- A China manteve suas taxas de juros de referência inalteradas pela quarta vez, com a taxa de empréstimo de um ano em 3,0% e a de cinco anos em 3,5%.
- A decisão do Banco Popular da China (PBOC) ocorre em um contexto de desaceleração econômica e expectativas de estímulos monetários.
- Apesar do corte de 25 pontos-base pelo Federal Reserve dos Estados Unidos, o PBOC optou por não seguir essa tendência.
- Indicadores econômicos mostram crescimento das vendas no varejo de apenas 3,4% em agosto e produção industrial de 5,2%, o menor desde agosto do ano anterior.
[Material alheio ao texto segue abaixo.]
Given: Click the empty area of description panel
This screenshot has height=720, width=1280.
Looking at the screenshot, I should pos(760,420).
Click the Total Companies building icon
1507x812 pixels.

- Analistas preveem que o governo chinês deve implementar medidas de alívio monetário para atingir a meta de crescimento anual de cerca de 5%.
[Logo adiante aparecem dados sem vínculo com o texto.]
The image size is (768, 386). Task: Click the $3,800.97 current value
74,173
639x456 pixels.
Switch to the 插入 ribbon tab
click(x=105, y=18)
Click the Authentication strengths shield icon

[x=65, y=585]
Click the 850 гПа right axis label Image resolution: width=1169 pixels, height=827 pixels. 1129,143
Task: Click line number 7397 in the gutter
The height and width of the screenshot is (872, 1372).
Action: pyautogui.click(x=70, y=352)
A China manteve suas taxas de juros de referência inalteradas pela quarta vez consecutiva, mantendo a taxa de empréstimo de um ano em 3,0% e a de cinco anos em 3,5%. A decisão, anunciada pelo Banco Popular da China (PBOC), ocorre em meio a um cenário de desaceleração econômica e expectativas de estímulos monetários adicionais.
Apesar do recente corte de 25 pontos-base pelo Federal Reserve dos EUA, o PBOC optou por não seguir o mesmo caminho. A manutenção das taxas reflete a cautela das autoridades chinesas, que buscam estabilizar a economia após um corte de 10 pontos-base em maio. A decisão foi alinhada às expectativas de economistas, que preveem que o governo evite grandes medidas de estímulo, especialmente após uma leve recuperação no mercado de ações.
Indicadores Econômicos
Os dados econômicos mais recentes indicam uma desaceleração acentuada. As vendas no varejo cresceram apenas 3,4% em agosto, enquanto a produção industrial teve um aumento de 5,2%, o menor desde agosto do ano passado. A inflação também apresentou sinais de fraqueza, com os preços ao consumidor caindo mais do que o esperado, e a deflação nos preços atacadistas persistindo por quase três anos.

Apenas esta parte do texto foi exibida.